A few weeks ago, I was interviewing a neurologist about his treatment approach in a rare disease. At several junctures during the conversation, he paused. Then I heard the faint tap-tap typing in the background.
Because he was off camera, I found myself wondering -- briefly, and perhaps unfairly -- whether he was answering an email... or had he typed my question into ChatGPT or Claude before answering? His responses to several questions sounded really polished, almost textbook in phrasing, and for a moment I was tempted to call attention to it. But then I stopped myself. Who knows? In a strange way, the more fascinating question was not whether he had used AI in that moment, but whether that moment reflected something that is increasingly a routine behavior in 2026 medical practice.
That is where my brain kept going after the interview. More and more physicians are now working with AI in some part of their workflow, whether they are conscious of it or not. Ambient dictation tools are becoming increasingly common. Clinical decision support is embedded in electronic health records. Evidence aggregators are becoming part of the background hum of busy medical practice. In some settings, a physician may use AI as casually as they once used a journal article, a calculator, or a quick curbside consult with a colleague.
The physician of 2026 may not always be “AI-first,” but many are clearly becoming AI-assisted.
What strikes me as particularly interesting is that AI is beginning to reshape not simply what physicians know, but how they arrive at what they know. It is beginning to fundamentally re-shape how clinical habits are formed. If a physician routinely utilizes an evidence summarizer before arriving at a treatment decision; or relies on ambient listening to preserve time, attention and focus during the visit; or turns to an AI platform when faced with unknowns...those actions may gradually become part of the way that physician practices medicine. The AI tool is no longer just supporting the decision. It is becoming part of the decision-making architecture itself.
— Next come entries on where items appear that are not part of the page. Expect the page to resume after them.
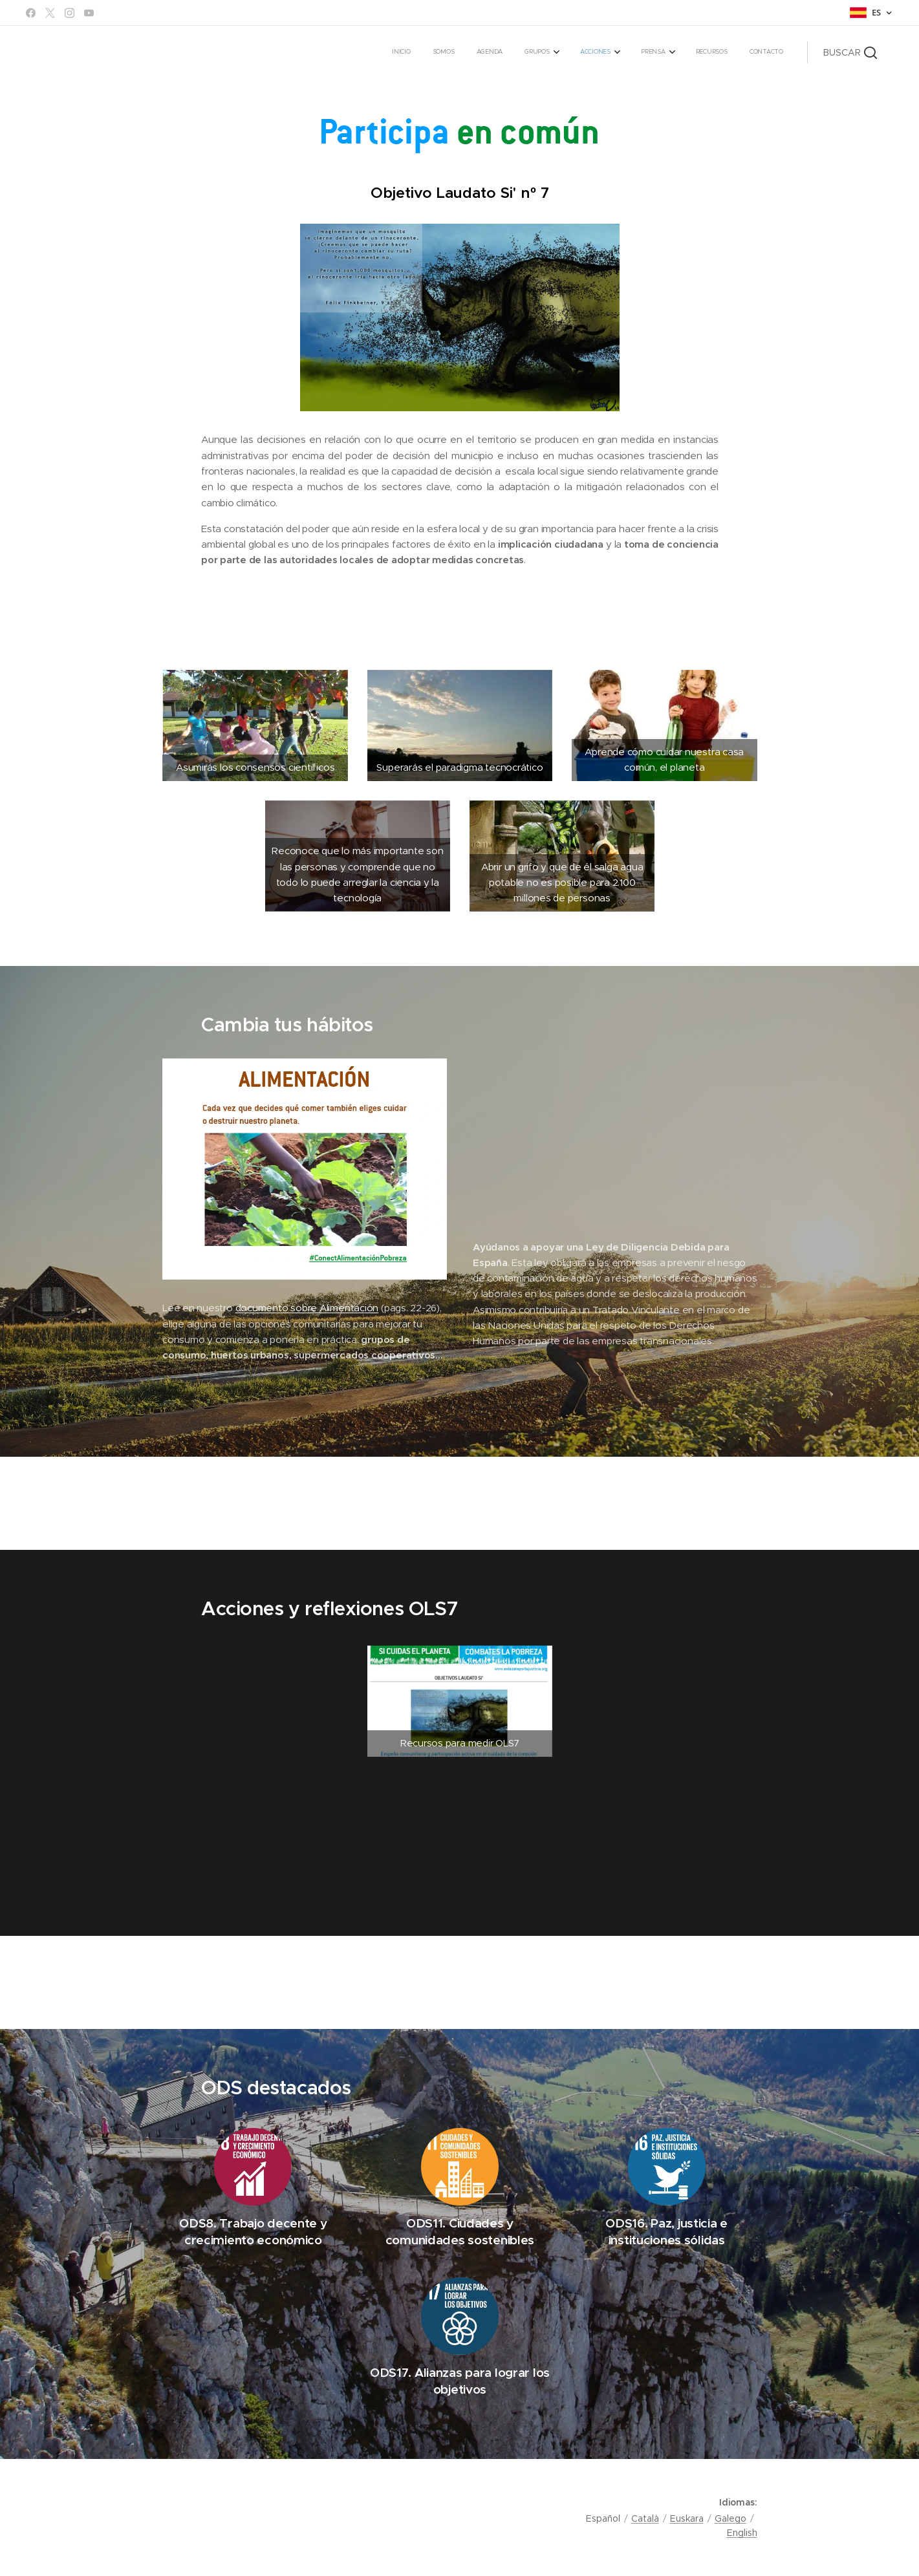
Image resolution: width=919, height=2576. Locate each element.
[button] (850, 52)
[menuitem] (604, 52)
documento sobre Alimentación (306, 1308)
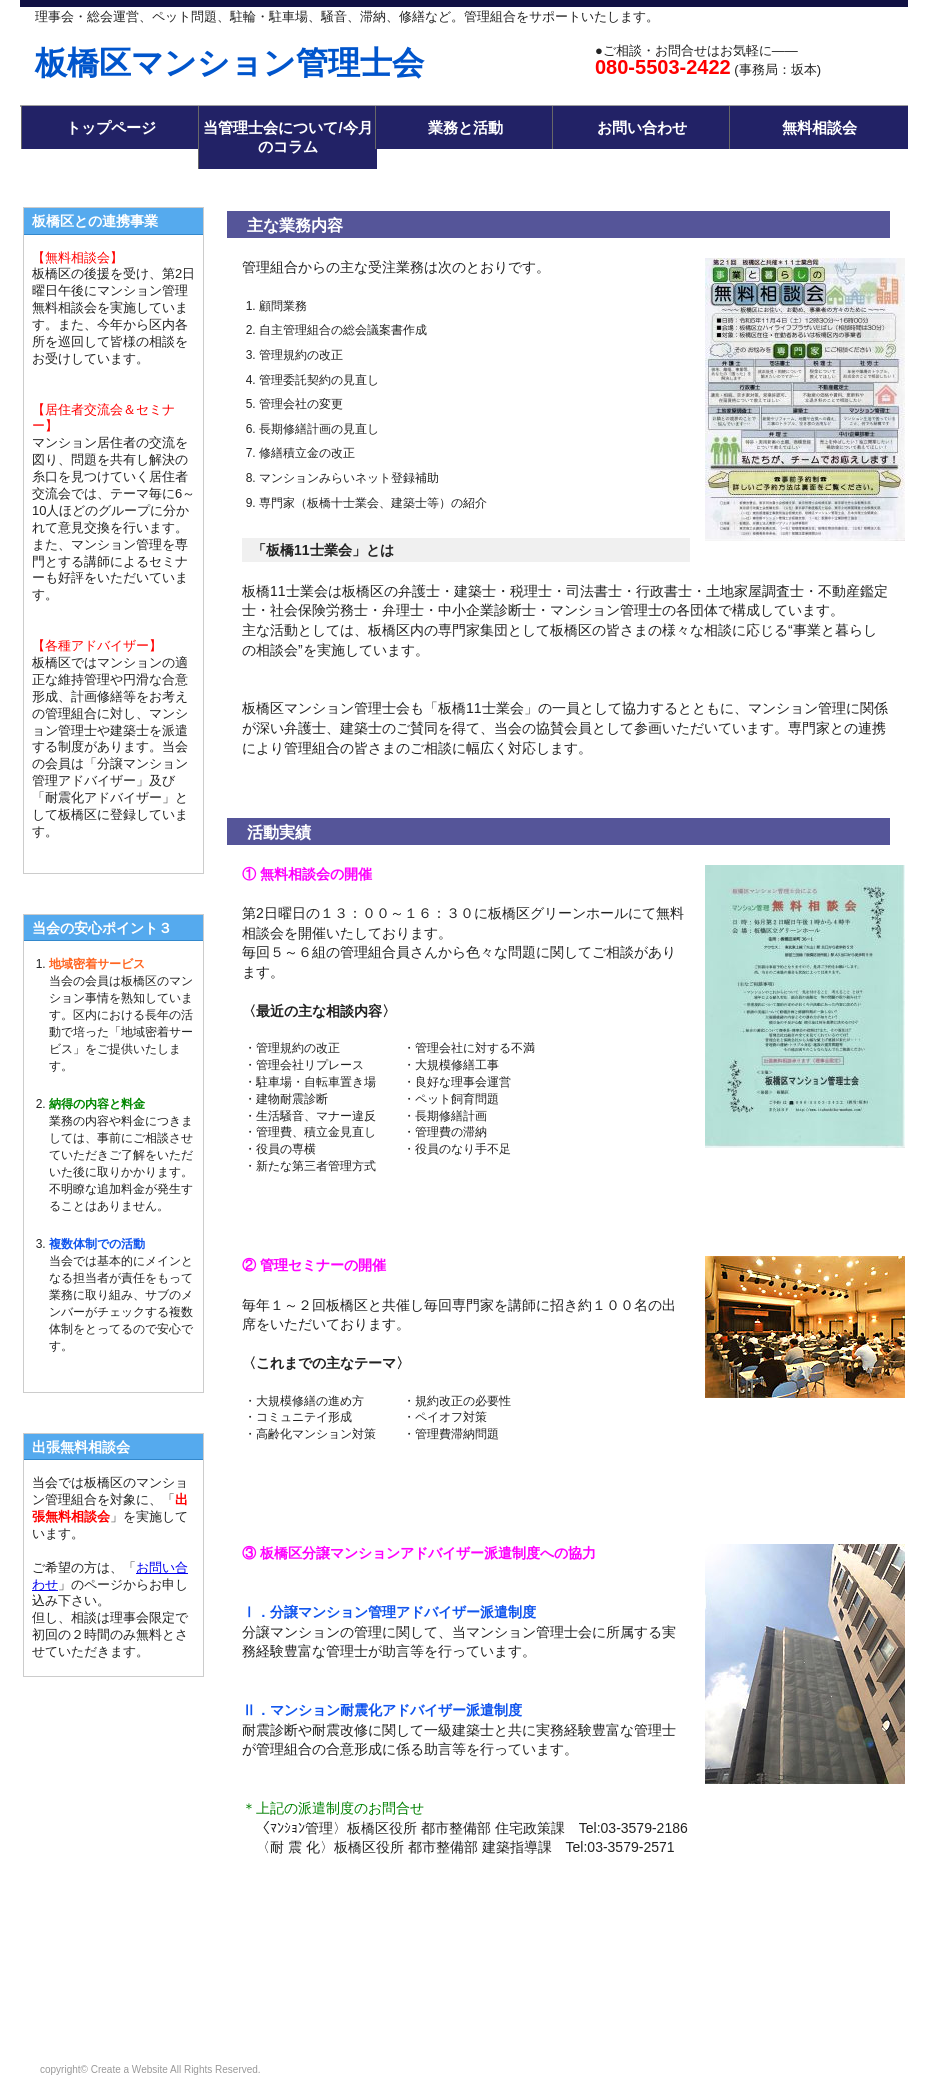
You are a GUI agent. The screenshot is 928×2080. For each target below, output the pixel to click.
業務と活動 (465, 127)
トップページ (111, 127)
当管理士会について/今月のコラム (287, 137)
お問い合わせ (642, 127)
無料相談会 (819, 127)
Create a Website (129, 2069)
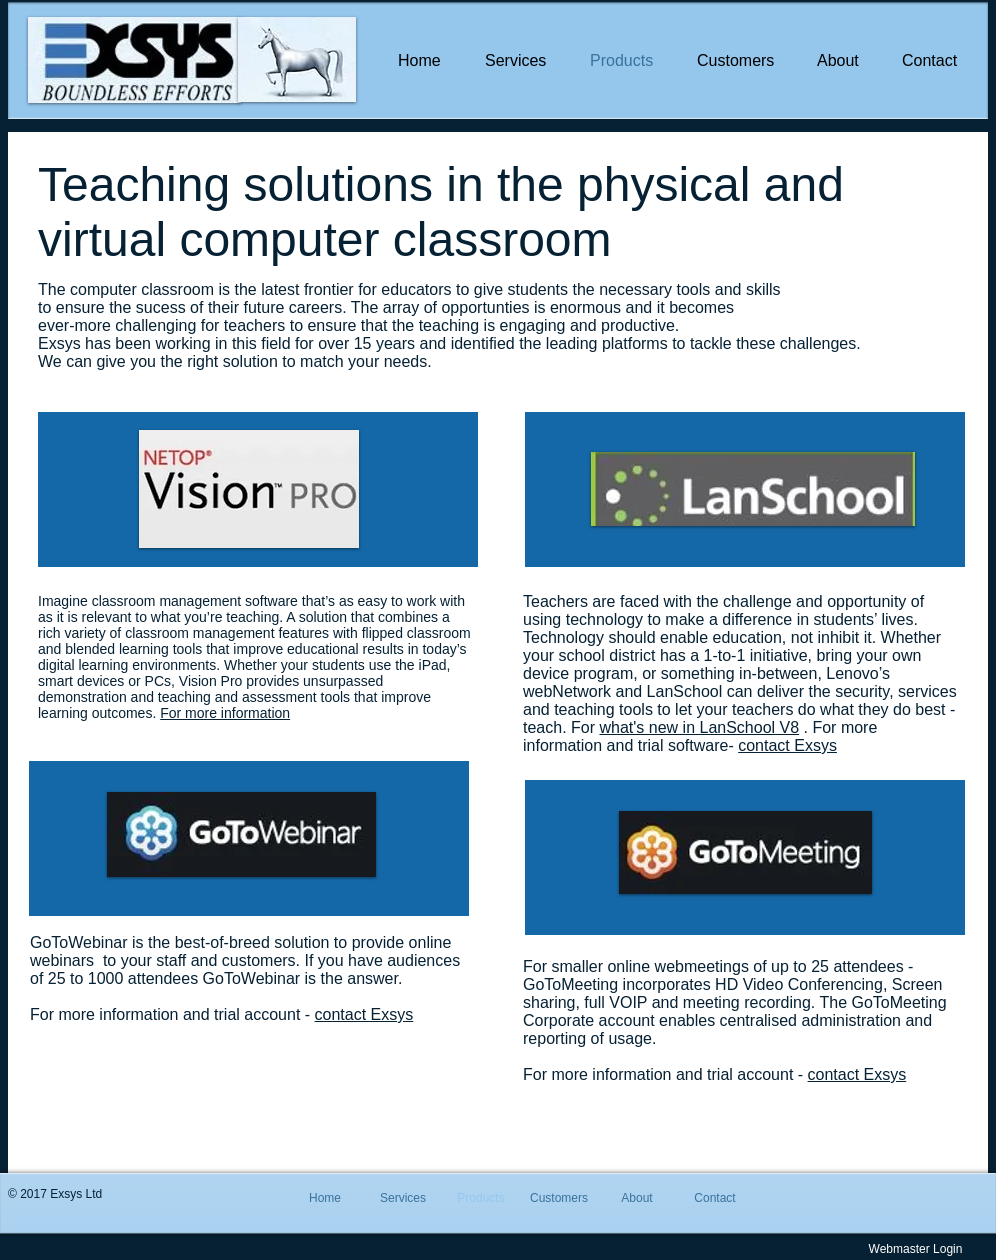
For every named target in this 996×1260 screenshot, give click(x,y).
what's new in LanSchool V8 (699, 727)
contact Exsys (364, 1014)
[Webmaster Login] (915, 1249)
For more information (225, 713)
That has obvious implications for pharmaceutical marketing research. When we interview physicians today, we are not always talking to the same cognitive actor we were talking to 3-5 years ago. Some physicians are now practicing in a world where AI has already influenced their workflow, their speed of retrieval, their confidence in what counts as evidence, and perhaps even the structure of the questions they ask themselves. On the other hand, others are still practicing in a far more traditional way, relying primarily on memory, experience, journals, reps, and their own clinical judgment. Those are not trivial differences. They may represent two different behavioral species or archetypes.
If that is true, then one of the most important things pharma can do is start to understand these physician segments more explicitly. There may be doctors who lean heavily into AI-supported decision-making, and others who are far more skeptical of it. There may be physicians who use OpenEvidence or similar tools routinely, and others who use them only occasionally, or not at all. There may be some who welcome ambient listening because it frees them to focus on the patient, and others who feel it subtly changes the texture of the encounter. These differences are probably not just technological. They may reflect deeper disparities in habit, openness to external inputs, tolerance for uncertainty, and comfort with delegation.
For commercial teams, that matters. A physician who is already accustomed to seeking machine-assisted input may respond differently to evidence, promotional messaging, and education than one who is still constructing most decisions from "first principles." The AI-assisted physician may be faster, more digitally fluent, and perhaps more comfortable with compressed information. The non-AI-assisted physician may be more skeptical, more self-contained, or more reliant on established routines. Neither group is any “better” than the other. They are simply using different frameworks for how evidence gets translated into action.
That is why I think pharma needs to study this phenomenon deliberately and systematically. We should be asking how physicians are using AI in their practices, how often they use it, for what kinds of decisions, and what effect it has on confidence, speed, habit formation, and willingness to change. We should probably be comparing physicians who use AI frequently with those who do not, not just to understand adoption patterns, but to understand whether AI is influencing the way they think about evidence and make decisions.
This is not a futuristic issue. It is already here. And like so many things in medicine, it is likely to matter most where habits are strongest and uncertainty is highest. If AI changes the rhythm of how physicians evaluate evidence, then it probably will also change how they receive promotional messages, how they process disease education... all the way up to how quickly they are willing to act on a newly approved treatment option.
That makes this a behavioral question as much as a technological one. And it is one I suspect we will be thinking about for a long time.